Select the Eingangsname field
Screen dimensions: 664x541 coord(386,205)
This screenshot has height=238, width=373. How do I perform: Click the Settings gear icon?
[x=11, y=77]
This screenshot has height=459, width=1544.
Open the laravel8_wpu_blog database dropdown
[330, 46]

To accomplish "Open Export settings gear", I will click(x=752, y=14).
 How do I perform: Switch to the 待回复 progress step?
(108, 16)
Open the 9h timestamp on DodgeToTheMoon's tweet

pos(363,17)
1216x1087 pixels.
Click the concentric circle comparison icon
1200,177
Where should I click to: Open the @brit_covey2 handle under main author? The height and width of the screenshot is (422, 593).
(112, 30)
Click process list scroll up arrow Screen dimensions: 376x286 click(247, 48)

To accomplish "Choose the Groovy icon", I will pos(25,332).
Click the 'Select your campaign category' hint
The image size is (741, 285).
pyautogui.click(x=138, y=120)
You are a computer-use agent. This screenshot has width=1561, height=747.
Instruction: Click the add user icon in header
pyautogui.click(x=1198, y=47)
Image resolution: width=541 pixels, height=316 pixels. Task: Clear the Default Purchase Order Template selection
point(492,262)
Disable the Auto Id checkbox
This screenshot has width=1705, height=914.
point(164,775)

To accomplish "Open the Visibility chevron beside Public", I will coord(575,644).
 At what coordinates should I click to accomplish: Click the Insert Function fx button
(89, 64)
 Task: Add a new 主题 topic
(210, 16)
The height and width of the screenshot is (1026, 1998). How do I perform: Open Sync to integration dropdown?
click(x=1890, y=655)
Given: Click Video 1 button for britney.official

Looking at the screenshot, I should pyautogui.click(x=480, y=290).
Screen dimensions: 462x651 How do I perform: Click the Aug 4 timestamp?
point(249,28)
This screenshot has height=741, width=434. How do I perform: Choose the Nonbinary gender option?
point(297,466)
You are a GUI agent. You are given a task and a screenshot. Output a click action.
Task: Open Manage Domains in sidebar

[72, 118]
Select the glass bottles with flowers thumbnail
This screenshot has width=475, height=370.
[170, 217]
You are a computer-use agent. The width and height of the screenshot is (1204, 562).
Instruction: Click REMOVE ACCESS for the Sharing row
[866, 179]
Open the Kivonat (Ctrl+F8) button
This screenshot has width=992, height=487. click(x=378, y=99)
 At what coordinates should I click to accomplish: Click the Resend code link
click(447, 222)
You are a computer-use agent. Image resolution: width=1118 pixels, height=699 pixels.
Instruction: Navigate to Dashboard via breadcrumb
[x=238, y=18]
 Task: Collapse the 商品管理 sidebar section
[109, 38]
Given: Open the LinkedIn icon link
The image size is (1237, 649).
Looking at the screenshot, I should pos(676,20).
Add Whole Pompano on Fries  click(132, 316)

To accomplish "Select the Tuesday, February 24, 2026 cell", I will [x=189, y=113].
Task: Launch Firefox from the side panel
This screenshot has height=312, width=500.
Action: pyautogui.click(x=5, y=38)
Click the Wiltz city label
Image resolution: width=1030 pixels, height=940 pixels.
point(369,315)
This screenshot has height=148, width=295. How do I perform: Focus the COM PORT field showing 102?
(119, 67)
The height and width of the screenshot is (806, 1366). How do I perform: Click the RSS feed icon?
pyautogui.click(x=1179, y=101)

==============================

> **TASK ITEM**: Tell how many lines of the material above contain the word "agent", giving only the number.

> **RESULT**: 4